== Tarefa a cumprir ==
Expresse como CSV de duas colunas, texto e resposta, o material que vai da linha com "Viewport: 720px width, 540px" até o fim, com os dois extremos incluídos: cada texto fica numa linha junto com a resposta, cada um num único campo entre aspas, com as quebras de linha trocadas por espaços. Deixe as imagens fora da resposta.

(Dados de alvos de clique)
######
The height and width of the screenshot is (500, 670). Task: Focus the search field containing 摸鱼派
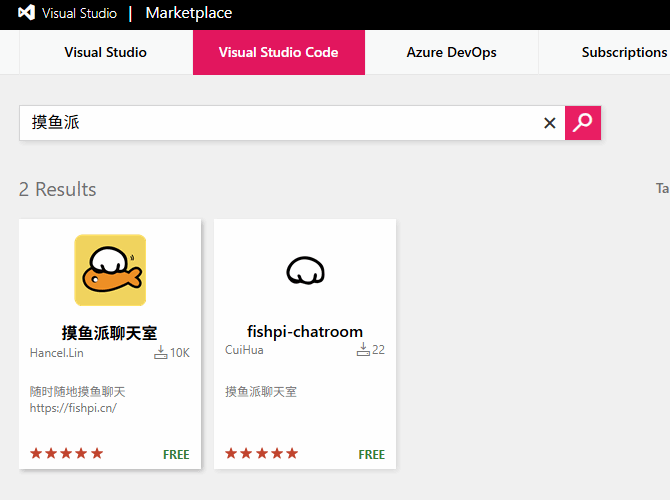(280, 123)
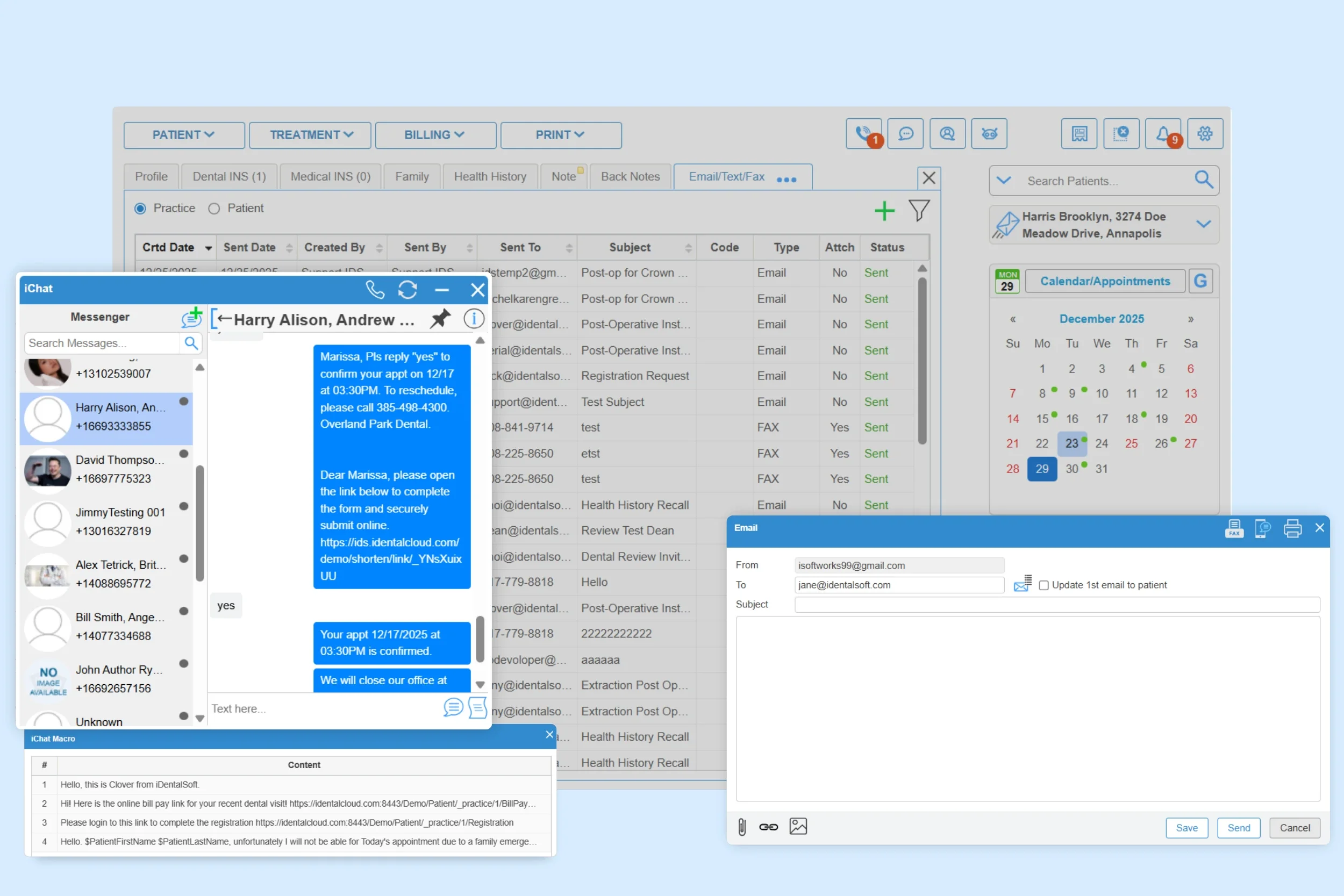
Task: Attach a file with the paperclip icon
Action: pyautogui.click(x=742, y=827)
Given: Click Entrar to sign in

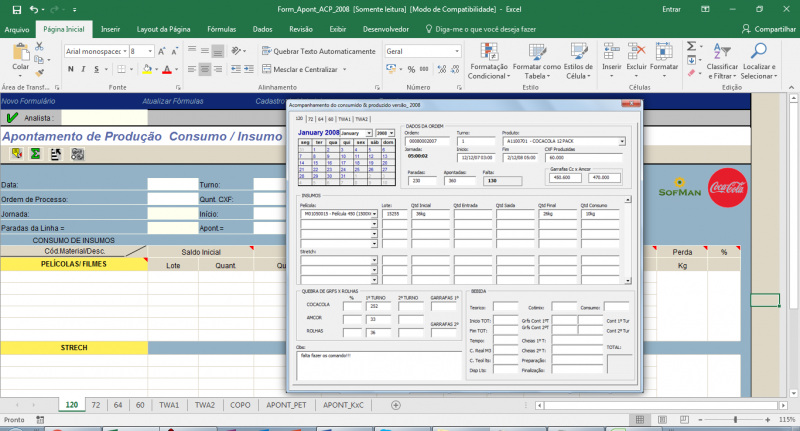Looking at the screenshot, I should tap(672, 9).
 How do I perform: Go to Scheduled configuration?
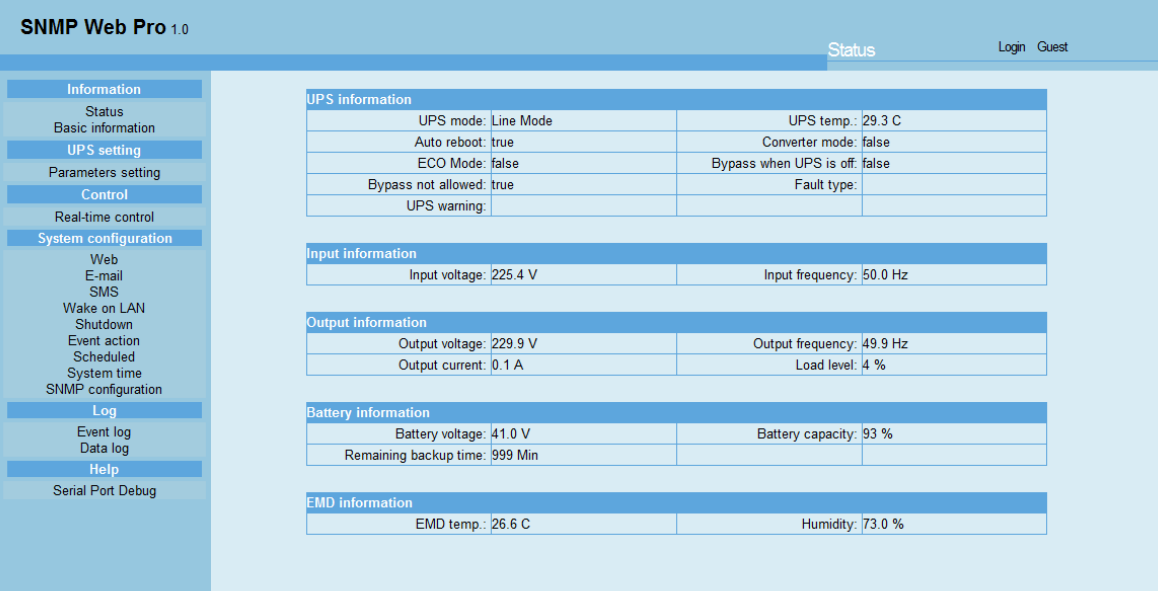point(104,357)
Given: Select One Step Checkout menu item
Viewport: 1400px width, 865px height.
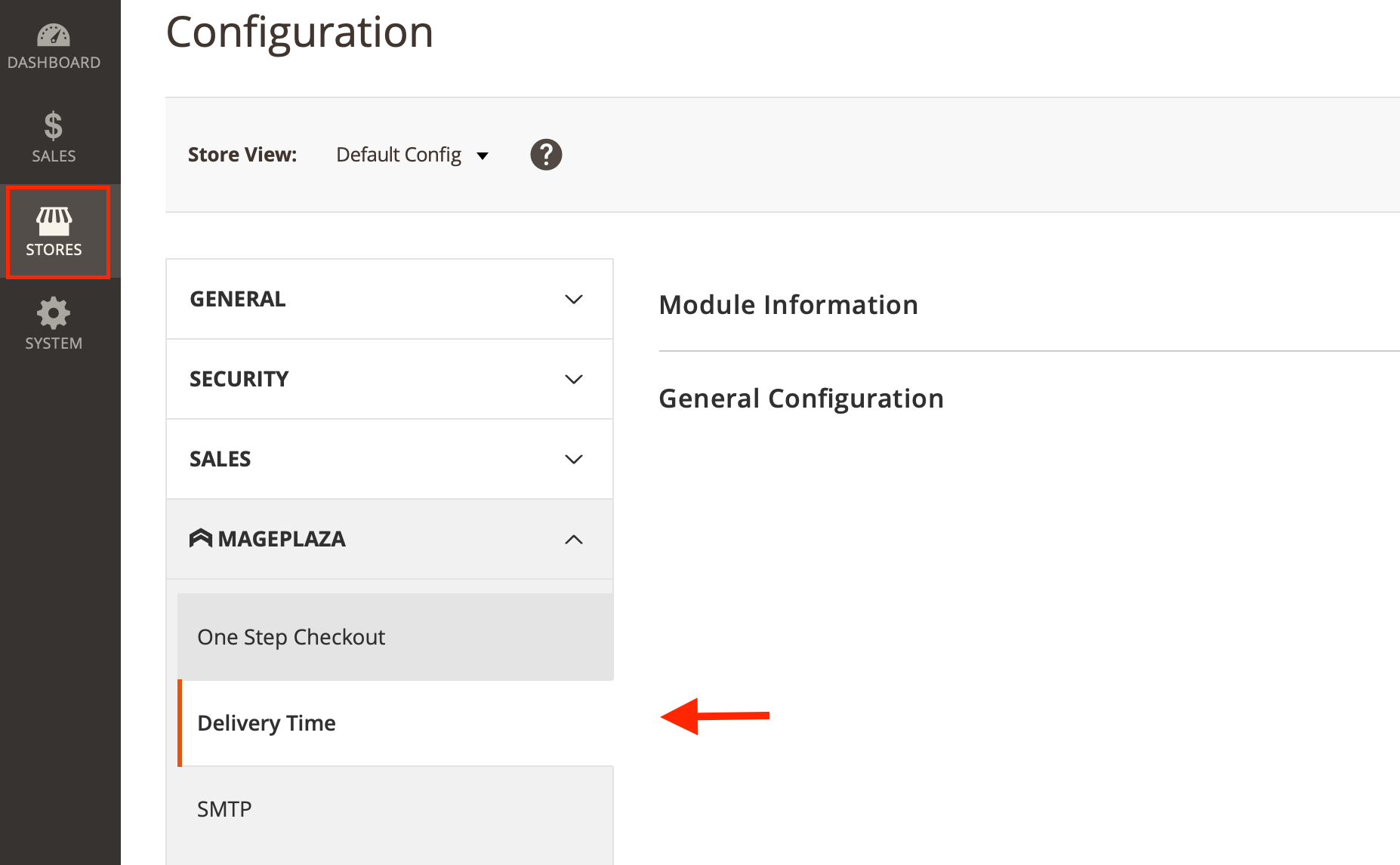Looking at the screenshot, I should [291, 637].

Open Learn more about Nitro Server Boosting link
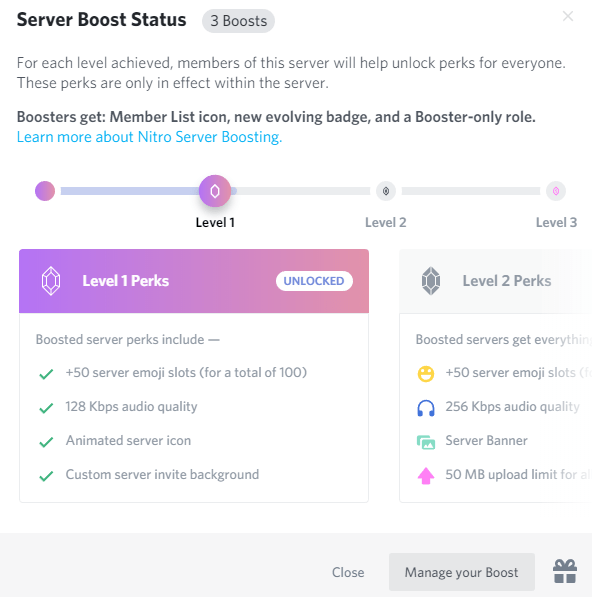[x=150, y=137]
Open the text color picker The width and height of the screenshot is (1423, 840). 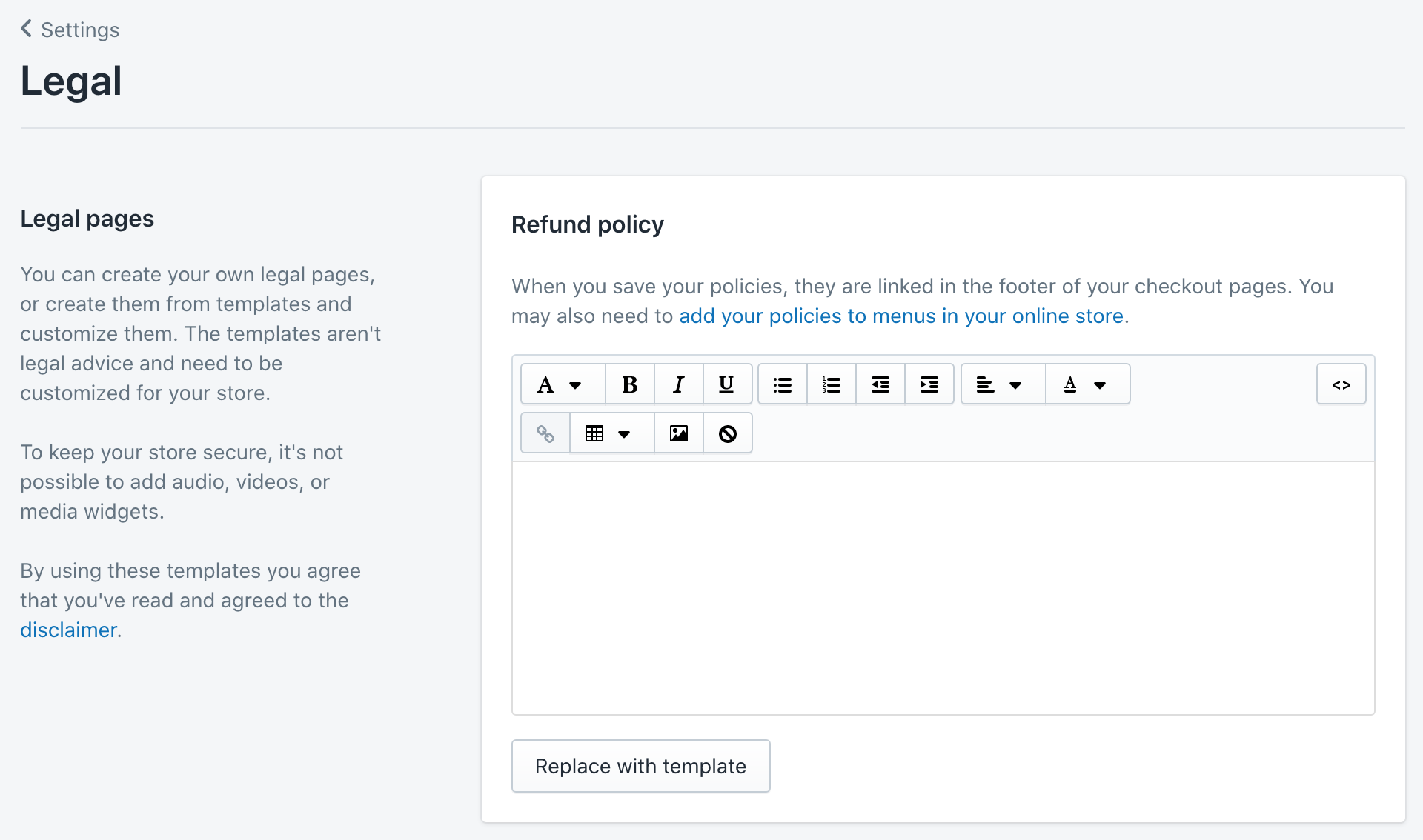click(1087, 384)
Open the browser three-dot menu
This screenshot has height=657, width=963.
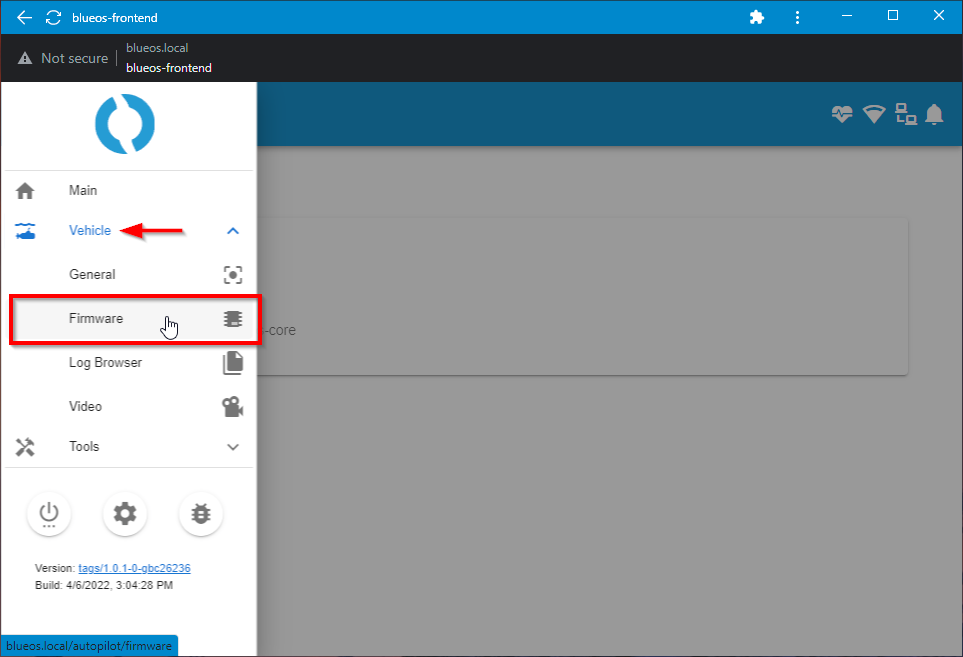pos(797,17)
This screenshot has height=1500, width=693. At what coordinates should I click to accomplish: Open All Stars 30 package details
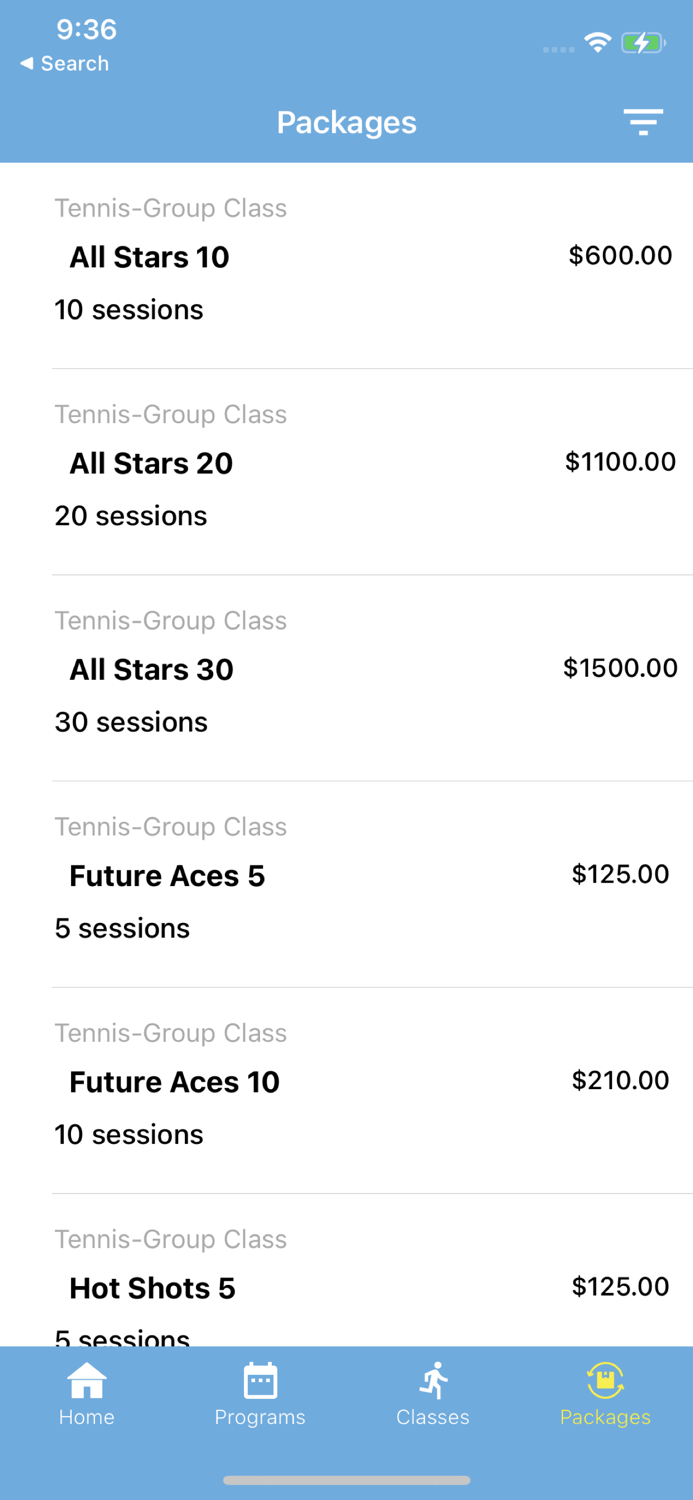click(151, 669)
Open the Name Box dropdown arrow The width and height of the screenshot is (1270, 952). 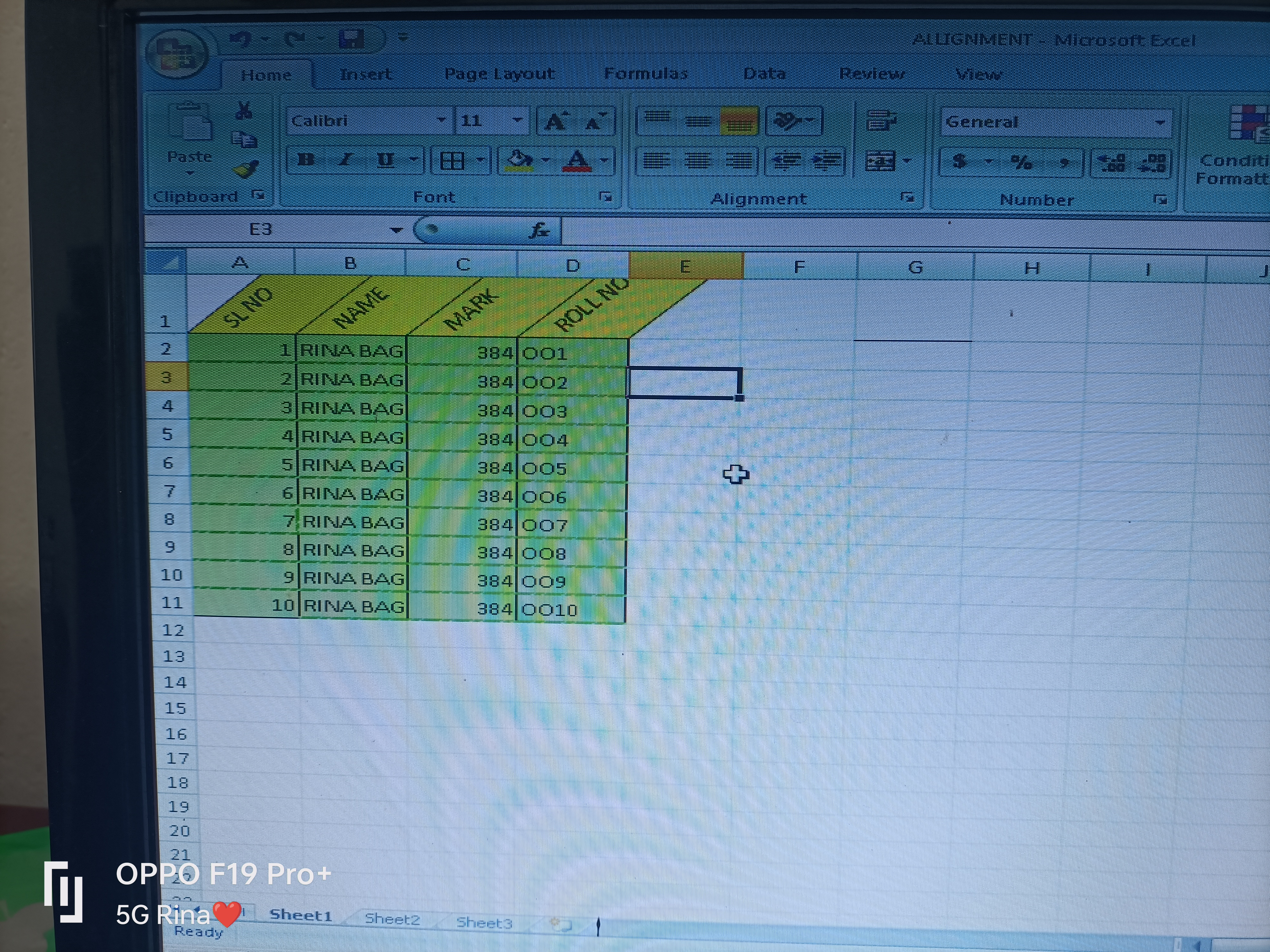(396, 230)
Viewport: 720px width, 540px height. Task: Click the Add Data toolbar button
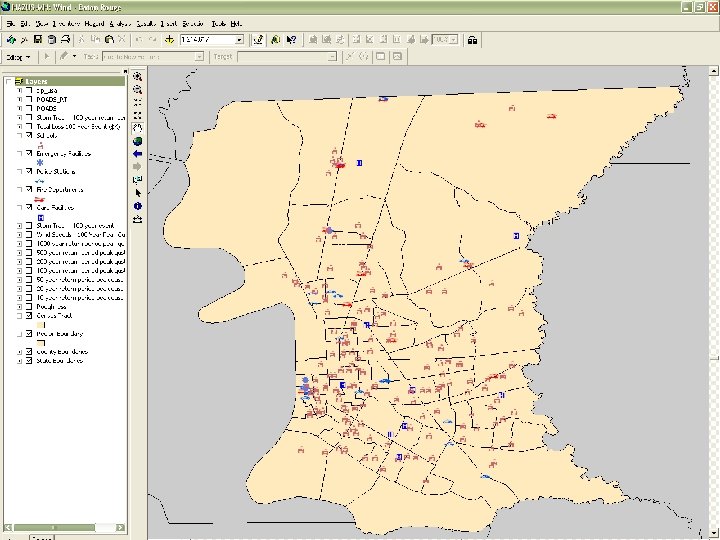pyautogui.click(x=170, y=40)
######
== Em resposta ==
texto,resposta
"Viewport: 720px width, 540px height. Task: Click the Add Data toolbar button","pyautogui.click(x=170, y=40)"